Hsu Kui-piao (許貴標), 82, recently donated a papier-mache scrapbook that seemed like an ordinary item at first glance. However, Hsu’s gift embodied the persecution and sacrifice suffered by Taiwanese during the White Terror era and the remarkable friendship among condemned political prisoners.
“This is the 55th year since I was released from prison. I have the good fortune to share my story here, but my heart is stirred up with strong emotions,” Hsu said as he presented the book to the Preparatory Office of the National Human Rights Museum on Tuesday last week.
The former prisoner said that informants falsely accused him of “failing to report known Communist spy activities to the authorities” in 1954, which led to a seven-year jail sentence.
Photo: Wang Yi-sung, Taipei Times
The White Terror era refers to the Chinese Nationalist Party (KMT) regime’s persecution of political dissidents in Taiwan for nearly four decades until the lifting of martial law in 1987.
Hsu said the papier-mache book was made by two fellow prisoners, Wu Peng-tsan (吳鵬燦) and Lien Te-en (連德恩), when they were incarcerated at the military prison on Qingdao E Road in Taipei. The Taipei Sheraton Hotel now occupies the site.
Locked up on sedition charges, Wu and Lien understood that they had little chance of coming out alive, given that death sentences were meted out for sedition during the Martial Law era. Seeing that Hsu had the chance to be freed after serving his sentence, Wu and Lien decided to dedicate a gift to him, Hsu said.

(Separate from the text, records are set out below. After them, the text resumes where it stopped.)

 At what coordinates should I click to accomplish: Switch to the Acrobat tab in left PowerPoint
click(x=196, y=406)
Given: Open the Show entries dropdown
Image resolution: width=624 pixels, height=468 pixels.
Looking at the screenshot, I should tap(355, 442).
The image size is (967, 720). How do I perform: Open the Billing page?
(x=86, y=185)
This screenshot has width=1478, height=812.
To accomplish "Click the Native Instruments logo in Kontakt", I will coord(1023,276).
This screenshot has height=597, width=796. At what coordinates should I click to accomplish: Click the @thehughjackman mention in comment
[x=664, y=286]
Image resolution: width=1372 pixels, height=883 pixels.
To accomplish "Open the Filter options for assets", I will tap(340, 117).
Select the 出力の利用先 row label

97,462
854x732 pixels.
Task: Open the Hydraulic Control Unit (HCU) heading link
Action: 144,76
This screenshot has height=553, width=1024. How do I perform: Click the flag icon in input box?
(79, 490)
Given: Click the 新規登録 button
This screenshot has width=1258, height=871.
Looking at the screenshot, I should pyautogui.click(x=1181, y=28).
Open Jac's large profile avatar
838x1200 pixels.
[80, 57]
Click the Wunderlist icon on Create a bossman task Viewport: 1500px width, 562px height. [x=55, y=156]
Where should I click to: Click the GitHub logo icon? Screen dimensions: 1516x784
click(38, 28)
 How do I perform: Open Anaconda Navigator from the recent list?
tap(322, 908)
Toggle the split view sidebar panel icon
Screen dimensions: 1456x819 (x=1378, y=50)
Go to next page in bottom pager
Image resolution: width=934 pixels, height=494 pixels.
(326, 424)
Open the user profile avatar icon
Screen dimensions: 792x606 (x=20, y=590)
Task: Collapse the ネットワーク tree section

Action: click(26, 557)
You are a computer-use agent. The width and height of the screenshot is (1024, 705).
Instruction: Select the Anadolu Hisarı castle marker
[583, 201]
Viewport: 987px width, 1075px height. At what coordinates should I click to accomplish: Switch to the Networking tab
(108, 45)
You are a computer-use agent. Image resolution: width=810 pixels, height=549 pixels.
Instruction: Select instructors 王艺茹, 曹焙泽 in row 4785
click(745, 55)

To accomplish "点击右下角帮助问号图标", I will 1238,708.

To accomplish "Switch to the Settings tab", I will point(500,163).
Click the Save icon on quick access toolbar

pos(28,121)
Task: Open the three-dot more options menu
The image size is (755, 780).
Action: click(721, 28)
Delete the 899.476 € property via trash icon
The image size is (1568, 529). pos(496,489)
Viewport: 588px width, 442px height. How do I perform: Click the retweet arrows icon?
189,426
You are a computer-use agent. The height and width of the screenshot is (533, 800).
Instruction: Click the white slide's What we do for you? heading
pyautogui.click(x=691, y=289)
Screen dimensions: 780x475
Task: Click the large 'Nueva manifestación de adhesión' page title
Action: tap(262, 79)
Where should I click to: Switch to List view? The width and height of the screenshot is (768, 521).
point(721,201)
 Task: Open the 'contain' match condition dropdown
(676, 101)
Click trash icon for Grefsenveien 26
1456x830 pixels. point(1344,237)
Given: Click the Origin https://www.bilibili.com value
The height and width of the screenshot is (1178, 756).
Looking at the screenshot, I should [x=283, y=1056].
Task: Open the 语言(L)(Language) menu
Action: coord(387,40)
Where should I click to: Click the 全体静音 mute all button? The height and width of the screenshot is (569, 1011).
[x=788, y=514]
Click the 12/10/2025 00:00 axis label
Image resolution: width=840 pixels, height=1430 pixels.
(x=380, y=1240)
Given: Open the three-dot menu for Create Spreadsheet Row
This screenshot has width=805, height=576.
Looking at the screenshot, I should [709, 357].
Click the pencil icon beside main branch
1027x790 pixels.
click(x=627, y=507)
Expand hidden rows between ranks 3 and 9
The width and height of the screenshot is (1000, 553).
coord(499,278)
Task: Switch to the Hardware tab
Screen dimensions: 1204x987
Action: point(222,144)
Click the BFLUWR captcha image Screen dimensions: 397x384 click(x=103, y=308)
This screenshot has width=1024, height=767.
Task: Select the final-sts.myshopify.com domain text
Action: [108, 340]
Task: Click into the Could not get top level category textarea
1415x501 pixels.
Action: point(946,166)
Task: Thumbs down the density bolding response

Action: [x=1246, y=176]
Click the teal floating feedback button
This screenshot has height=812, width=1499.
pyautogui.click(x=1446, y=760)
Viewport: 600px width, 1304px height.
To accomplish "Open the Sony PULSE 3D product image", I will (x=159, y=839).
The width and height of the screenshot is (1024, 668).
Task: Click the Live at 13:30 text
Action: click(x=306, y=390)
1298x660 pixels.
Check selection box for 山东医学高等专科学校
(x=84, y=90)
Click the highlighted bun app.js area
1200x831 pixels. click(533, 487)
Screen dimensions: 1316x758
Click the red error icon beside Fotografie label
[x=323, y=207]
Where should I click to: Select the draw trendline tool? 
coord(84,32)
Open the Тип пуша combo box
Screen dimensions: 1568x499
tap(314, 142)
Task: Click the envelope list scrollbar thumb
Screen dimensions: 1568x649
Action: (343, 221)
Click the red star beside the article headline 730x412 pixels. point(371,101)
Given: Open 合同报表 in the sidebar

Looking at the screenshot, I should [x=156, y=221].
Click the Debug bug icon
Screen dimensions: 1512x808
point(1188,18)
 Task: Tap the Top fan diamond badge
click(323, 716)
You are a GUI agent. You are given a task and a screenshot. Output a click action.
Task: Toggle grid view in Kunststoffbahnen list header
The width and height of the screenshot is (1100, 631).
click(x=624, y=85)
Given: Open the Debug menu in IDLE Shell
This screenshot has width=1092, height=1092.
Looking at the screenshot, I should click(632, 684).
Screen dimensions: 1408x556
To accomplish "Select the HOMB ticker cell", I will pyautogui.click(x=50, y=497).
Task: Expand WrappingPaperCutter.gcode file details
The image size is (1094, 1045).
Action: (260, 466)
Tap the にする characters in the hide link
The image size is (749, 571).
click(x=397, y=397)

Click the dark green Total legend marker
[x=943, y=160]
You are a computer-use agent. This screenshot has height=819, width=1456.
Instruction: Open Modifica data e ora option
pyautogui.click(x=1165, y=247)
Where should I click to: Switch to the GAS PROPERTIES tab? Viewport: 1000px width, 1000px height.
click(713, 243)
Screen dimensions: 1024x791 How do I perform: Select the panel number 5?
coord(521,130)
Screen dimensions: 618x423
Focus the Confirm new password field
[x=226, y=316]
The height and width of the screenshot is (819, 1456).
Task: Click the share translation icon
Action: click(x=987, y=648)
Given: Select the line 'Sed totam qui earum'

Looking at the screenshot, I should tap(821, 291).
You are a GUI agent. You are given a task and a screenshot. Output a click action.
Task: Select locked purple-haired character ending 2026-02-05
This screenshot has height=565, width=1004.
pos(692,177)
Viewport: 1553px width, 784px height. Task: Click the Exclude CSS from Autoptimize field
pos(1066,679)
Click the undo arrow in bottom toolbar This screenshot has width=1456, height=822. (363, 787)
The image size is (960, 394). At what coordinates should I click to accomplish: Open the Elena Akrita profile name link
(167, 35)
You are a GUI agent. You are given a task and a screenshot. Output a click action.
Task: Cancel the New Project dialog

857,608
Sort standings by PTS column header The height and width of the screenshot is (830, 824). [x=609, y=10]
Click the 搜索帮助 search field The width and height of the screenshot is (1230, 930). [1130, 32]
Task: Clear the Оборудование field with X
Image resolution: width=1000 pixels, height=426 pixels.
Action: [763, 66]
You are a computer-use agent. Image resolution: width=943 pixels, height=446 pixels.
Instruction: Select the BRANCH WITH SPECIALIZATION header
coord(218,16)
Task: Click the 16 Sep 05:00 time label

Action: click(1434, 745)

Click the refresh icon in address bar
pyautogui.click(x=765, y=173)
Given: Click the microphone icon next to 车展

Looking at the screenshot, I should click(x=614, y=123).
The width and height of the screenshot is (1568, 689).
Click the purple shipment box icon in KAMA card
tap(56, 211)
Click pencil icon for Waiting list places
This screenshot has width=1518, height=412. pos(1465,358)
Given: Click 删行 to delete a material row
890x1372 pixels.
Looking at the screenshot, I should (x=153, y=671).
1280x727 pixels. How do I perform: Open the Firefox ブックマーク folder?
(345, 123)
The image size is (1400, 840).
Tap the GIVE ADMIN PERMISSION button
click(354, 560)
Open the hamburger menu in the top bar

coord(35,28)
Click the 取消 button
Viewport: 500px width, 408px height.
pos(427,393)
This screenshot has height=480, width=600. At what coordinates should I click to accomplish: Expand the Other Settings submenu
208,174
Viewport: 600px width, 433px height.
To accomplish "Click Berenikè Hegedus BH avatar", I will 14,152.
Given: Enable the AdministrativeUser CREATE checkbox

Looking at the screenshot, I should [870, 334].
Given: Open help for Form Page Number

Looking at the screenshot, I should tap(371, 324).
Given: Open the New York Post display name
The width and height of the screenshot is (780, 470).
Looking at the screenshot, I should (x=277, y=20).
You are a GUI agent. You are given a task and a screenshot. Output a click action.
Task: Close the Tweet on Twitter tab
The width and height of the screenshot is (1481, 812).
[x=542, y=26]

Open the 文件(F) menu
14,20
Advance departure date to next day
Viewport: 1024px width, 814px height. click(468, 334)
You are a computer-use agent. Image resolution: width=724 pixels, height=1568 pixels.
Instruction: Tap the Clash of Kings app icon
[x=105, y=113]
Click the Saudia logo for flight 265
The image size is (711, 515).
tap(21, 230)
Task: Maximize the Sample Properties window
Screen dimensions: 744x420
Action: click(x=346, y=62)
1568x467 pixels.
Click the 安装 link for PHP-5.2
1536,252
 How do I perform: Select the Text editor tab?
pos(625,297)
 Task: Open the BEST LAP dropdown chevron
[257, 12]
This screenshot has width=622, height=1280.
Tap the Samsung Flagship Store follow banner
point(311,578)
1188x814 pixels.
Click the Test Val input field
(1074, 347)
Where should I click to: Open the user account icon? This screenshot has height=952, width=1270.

With stones and empty cans collected during their brief times in the prison courtyard, the two condemned political prisoners secretly made small razors.
Using the razors and other improvised tools, they made papier-mache materials by cutting up packaging papers from parcels and clothing items given by family members during prison visits. The glue was made by soaking rice from leftover meals in water, Hsu said.
Wu and Lien made the book in secret and under difficult conditions, away from the prying eyes of the prison wardens who were on regular patrols, Hsu said.
“It took them three months to finish. With painstaking efforts, they embossed my name on it, along with an embossed picture of a ship sailing out on the sea,” Hsu said.
“Each time that I see this sailing ship, my mind always contemplates whether my two friends were giving me their blessing to sail on with success in my endeavors after getting out of prison, or whether they wanted to express the feeling that ‘We are bound by fate on the same ship?’” he said.
Not long after Wu and Lien completed their task and presented the book to Hsu, they were executed.
“With my own eyes, I saw Wu and Lien being marched out by guards, taken away to be executed. I could only watch and bid farewell to my friends with streams of tears,” Hsu said, choked with emotion.
Hsu stressed that “our democracy and freedom were won with the lives, blood and tears of many who went before us.”
“This ordinary-looking book is soaked with the blood and sacrifice of two outstanding young men. It is an eyewitness to the horrible atrocities of White Terror era,” Hsu said. “It is my hope that all 23 million Taiwanese can truly live in a free and democratic society.”
The papier-mache book had always been Hsu’s most treasured possession, where he kept the original indictment papers and the court ruling documents on his case.
Hsu said he decided to donate it “so Taiwanese can preserve the memories of the White Terror era and it will not be forgotten through the passage of time.”